E além destes fatos, no mesmo domingo do editorial, pesquisa realizada pelo Instituto Datafolha, que entrevistou 2074 pessoas presencialmente, aponta que para 70% delas há corrupção no Governo Bolsonaro. Em relação ao segmento feminino, o percentual sobe para 74%, no universo jovem, 78%, assim como na região nordeste.
Está cada vez mais difícil para o presidente repetir sua frase folclórica que a corrupção acabou ou que no seu Governo ela não existe, diante de tudo que se descortina a cada dia, havendo sinalização grave no sentido de que a seletividade imposta pelo fator propina pode ter sido decisiva para o atraso no processo de aquisição de vacinas.

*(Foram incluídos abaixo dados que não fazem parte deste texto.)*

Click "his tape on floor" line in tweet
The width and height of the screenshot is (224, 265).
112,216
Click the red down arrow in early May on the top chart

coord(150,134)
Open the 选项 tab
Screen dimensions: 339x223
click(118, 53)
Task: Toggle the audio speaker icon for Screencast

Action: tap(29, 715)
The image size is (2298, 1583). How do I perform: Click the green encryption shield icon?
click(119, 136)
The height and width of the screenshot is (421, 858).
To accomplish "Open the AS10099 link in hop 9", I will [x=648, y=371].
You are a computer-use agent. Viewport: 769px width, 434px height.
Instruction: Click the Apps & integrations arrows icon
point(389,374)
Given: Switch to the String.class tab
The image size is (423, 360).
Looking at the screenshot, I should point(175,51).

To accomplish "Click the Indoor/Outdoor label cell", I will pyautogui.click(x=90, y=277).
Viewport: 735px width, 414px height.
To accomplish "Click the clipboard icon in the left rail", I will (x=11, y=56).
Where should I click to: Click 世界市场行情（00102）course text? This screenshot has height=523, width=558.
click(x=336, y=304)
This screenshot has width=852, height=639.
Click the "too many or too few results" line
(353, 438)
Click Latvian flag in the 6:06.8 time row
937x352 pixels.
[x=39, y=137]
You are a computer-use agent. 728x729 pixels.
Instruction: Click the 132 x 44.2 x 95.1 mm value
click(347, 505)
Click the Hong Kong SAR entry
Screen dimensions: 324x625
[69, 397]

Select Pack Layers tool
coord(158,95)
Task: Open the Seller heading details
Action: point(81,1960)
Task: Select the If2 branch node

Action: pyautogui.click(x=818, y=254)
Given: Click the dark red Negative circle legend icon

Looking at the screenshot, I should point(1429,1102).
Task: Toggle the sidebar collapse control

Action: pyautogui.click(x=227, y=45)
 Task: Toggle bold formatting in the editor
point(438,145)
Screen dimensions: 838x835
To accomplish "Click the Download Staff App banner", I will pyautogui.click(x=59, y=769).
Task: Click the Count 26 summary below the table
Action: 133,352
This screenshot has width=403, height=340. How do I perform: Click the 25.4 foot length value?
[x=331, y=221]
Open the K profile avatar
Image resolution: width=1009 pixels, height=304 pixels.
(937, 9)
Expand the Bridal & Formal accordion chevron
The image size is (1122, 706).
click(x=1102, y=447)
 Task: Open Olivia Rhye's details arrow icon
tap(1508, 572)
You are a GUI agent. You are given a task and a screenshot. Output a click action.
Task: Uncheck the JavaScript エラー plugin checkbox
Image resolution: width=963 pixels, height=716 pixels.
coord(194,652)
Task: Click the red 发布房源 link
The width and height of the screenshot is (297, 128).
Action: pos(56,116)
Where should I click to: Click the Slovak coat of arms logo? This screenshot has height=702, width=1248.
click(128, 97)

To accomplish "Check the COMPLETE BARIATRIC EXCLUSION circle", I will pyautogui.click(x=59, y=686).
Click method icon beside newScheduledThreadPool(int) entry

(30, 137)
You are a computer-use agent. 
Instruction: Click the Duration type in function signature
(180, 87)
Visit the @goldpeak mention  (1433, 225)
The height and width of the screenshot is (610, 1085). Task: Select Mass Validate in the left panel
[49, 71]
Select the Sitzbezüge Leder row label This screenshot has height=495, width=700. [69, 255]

Investigação profunda é o único caminho, com responsabilização dos culpados, inclusive de prevaricadores – até do presidente, se houver os elementos necessários. E respeito total à vontade soberana do povo nas eleições. Se o presidente for candidato e vencer, terá o direito de exercer o poder por mais quatro anos. Mas, se for vencido, deve respeitar a vontade do povo, mesmo que isto ocorra pelo sistema eleitoral atual, que conferiu a ele sete mandatos consecutivos de Deputado Federal nunca questionados.